John Sturrock
HOW PROUST CAN CHANGE YOUR LIFE by Alain de Botton (Picador, R126)
THE montage on the jacket of this slim volume is ominous: why should the gloomy Marcel Proust pictured there have a lurid bird clawing at his shoulder? Is it perhaps a parrot, echoing the unfortunate claim in the blurb that How Proust Can Change Your Life will do for this French author what Julian Barnes’s book Flaubert’s Parrot so beautifully did for an earlier one? Or is it a goldfinch, the nickname which Proust gave to a contemporary hack writer whom he thought wrote pretentiously?
Whatever sort of bird it is, its presence on the jacket suggests that the feathers of nesting Proustians such as myself are sure to be ruffled by what lies within. But hardly: the coltish Alain de Botton is so obviously out to charm that the last thing on his bright young mind is the ruffling of feathers.
How Proust Can Change Your Life is a chatty small book in which his own worldly wisdom is displayed in easy association with that of the most alarmingly worldly novelist who ever lived, and in which Proust’s huge and extraordinary novel is brought faux-naively within general reach as “a practical, universally applicable story about how to stop wasting and begin appreciating one’s life”.
What this amounts to in practice is a succession of “How to” chapters: “How to Love Life Today”, “How to Suffer Successfully”, and so on, gathered partly from what Proust has to say or show in In Search of Lost Time, partly from scraps of the novelist’s biography and partly from what De Botton coyly refers to as his own “romantic antics”. The idea is to demonstrate how much more aware and hence better people we would be were we to read Proust with this same view to self- improvement.
Reading In Search of Lost Time is a wonderful experience but not one that is likely to do you the sort of good De Botton envisages. Proust’s novel is not a nice book, nor was he exactly a nice man. Both novel and novelist are more troubling and ambiguous sources of human understanding than you would guess from skimming across their surfaces in De Botton’s undemanding company.
Indeed, if Proust were ever going to change the lives of those who read him, it could only be in the direction of an incurable misanthropy, so cruelly exact is he when it comes to providing the secret, malevolent reasons that even – or especially – the most civilised people harbour when acting as they do. This of course is the familiar stuff of comedy, and Proust is frequently a comic writer; but he is just as frequently viperish in laying bare the polluted springs of human relations.

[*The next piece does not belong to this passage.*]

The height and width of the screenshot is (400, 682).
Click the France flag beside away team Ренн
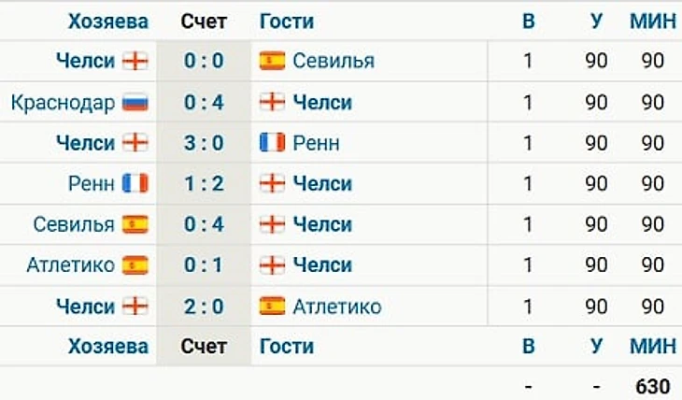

De Botton has chosen to hush this dark side of Proust up. Where, for example, is the chapter that there should have been here on “How to Turn Jealousy to Advantage”?
The one chapter in How Proust Can Change Your Life in which De Botton has put himself out is the one that deals with the question of friendship, and with the remarkable coexistence within Proust of the caustic and unforgiving moralist and the inveterate fawner on titled women. Here De Botton has it right: his novel is where he executed his revenge, not simply on the mindless blue-bloods he had courted, but on himself as their flatterer.
There are few pages of De Botton’s book where a three-dimensional Proust comes into view. Would that he had been present throughout.